Dicksee, Frank (1853-1928; English)
The Crisis 1891
Oil on canvas, 122.4 x 158.1
Purchased, 1891 (advice of Hubert von Herkomer)
National Gallery of Victoria (p.396.2-1)
In this exemplary late Victorian image, “intense feeling” is clearly to the fore, as Herkomer emphasized in recommending it (as quoted in NGV 1894).
Australian art historian Bernard Smith, bemoaning the appetite for sentimentality in English (and Australian) art in the Victorian era, in his Place, Taste and Tradition (1945), saw works like this as marking “the nadir of Victorian taste,” exciting a “form of debilitated sadism”! One see Smith’s point, although he later retreated from some of his more acerbic judgements on Victorian taste.
The emotional dimensions of this work may also echo Rembrandt (particularly his images of his dying wife Saskia), and this would presumably also have added to Herkomer’s appreciation of this painting.
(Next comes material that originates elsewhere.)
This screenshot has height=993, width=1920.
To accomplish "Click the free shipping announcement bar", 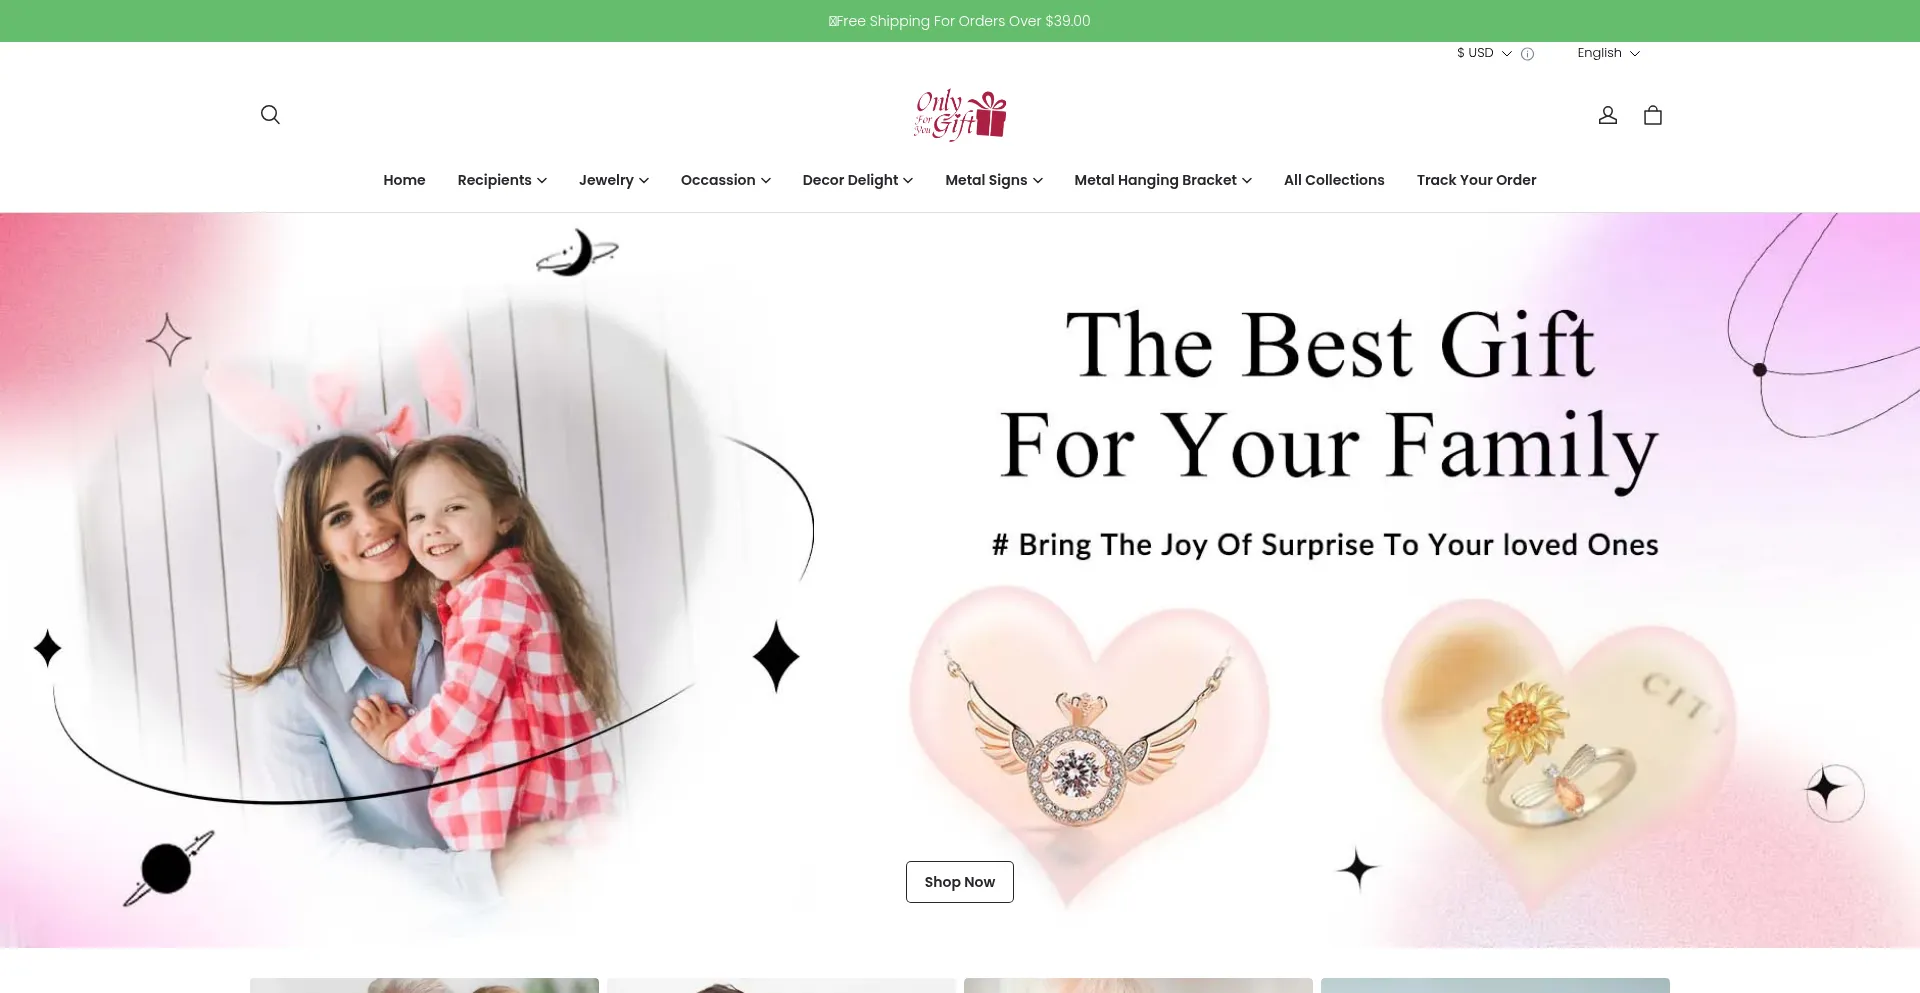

In the same year, Herkomer recommended a group of the Dutch master’s etchings to Melbourne: see now Rembrandt 11 etchings {1891} NGV [ET].
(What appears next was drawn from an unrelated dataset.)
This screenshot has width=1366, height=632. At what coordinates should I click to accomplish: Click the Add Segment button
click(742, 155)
Dicksee became a member of the Royal Academy in the year this work was painted (for further details, refer artist entry).
Refs.
AR 1891, p.24; SB, p.396 (acquired Oct.1891); NGV 1894, pp.30-31 (I.La Trobe Gallery, no.41; ill.; quoting Herkomer); NGV 1905, p.30 (I.La Trobe Gallery, no.54; ill.) [£1,260]
For Dicksee’s painting, see also Gott, 19C (2003), p.107. For Bernard Smith’s comment, see Place, Taste and Tradition: a study of Australian art since 1788 [1945], rev.ed., Oxford University Press, 1979, p.110; for Smith’s later view of Victorian art, see ibid., p.283 (written in 1978)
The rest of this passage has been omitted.